Objective: To assess the short-term effects of multimodal occupational therapy on pain and hand function in patients referred for surgical consultation due to first carpometacarpal (CMC1) joint osteoarthritis (OA).

Methods: In this randomized controlled trial, patients with CMC1 joint OA referred for surgical consultation at 3 rheumatology departments were randomized to 3 months multimodal occupational therapy (including patient education, hand exercises, orthoses, and assistive devices) or usual treatment (OA information). Pain was measured on a numeric rating scale from 0 to 10 (0 = no pain). Function included grip and pinch strength (Newtons), range-of-motion (palmar and CMC1 joint abduction [°]; flexion deficit in digits 2-5 [mm]), and self-reported Measure of Activity Performance of the Hand (MAP-Hand; range 1-4, 1 = no activity limitation) and short version of the Disability of the Arm, Shoulder, and Hand (QuickDASH; range 0-100, 0 = no disability). Between-group difference was assessed with follow-up values as dependent variables and group as an independent variable, adjusted for baseline values and time to follow-up.

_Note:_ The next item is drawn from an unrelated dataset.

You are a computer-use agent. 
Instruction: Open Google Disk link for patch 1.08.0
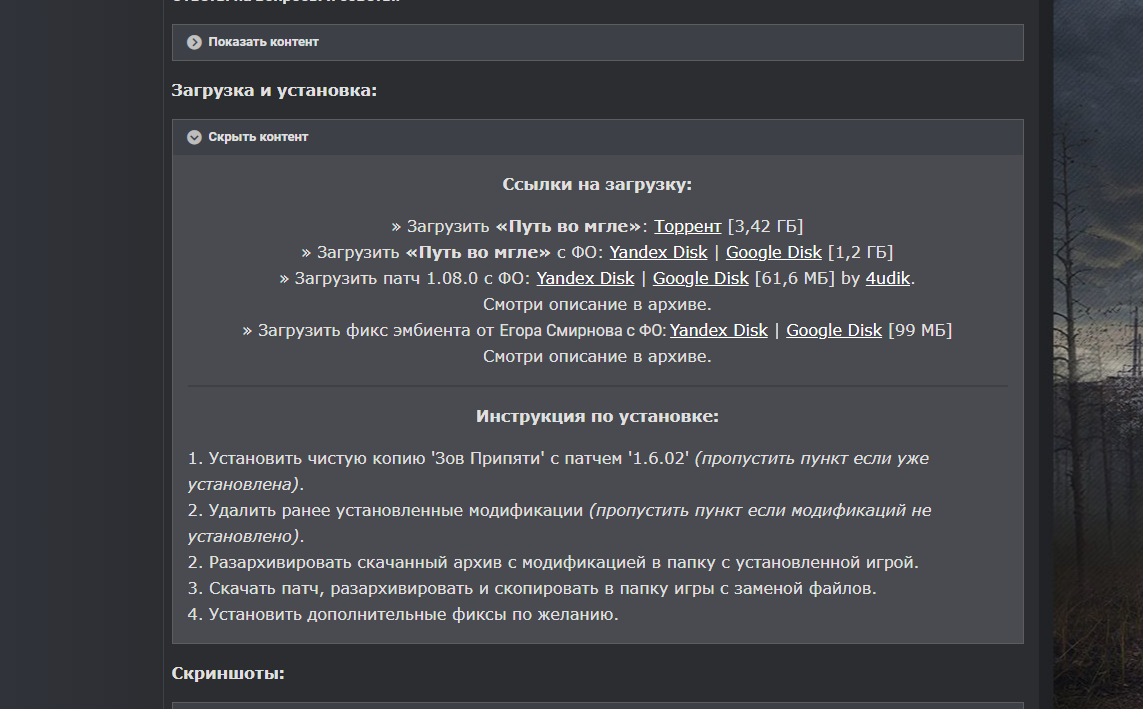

Results: Among 180 patients (mean ± SD age 63 ± 8 years; 81% women), 170 completed the short-term follow-up assessment (3-4 months after baseline). Compared to usual treatment, occupational therapy yielded significantly improved pain at rest (-1.4 [95% confidence interval (95% CI) -0.7, -2.0]; P < 0.001), pain following grip strength (-1.1 [-0.5, -1.7]; P = 0.001), grip strength (23.4 [95% CI 7.5, 39.3]; P = 0.004), MAP-Hand score (-0.18 [95% CI -0.09, -0.28]; P = 0.001), and QuickDASH score (-8.1 [95% CI -4.6, -11.5]; P < 0.001).

Conclusion: The multimodal occupational therapy intervention had significant short-term effects on pain, grip strength, and hand function in patients with CMC1 joint OA.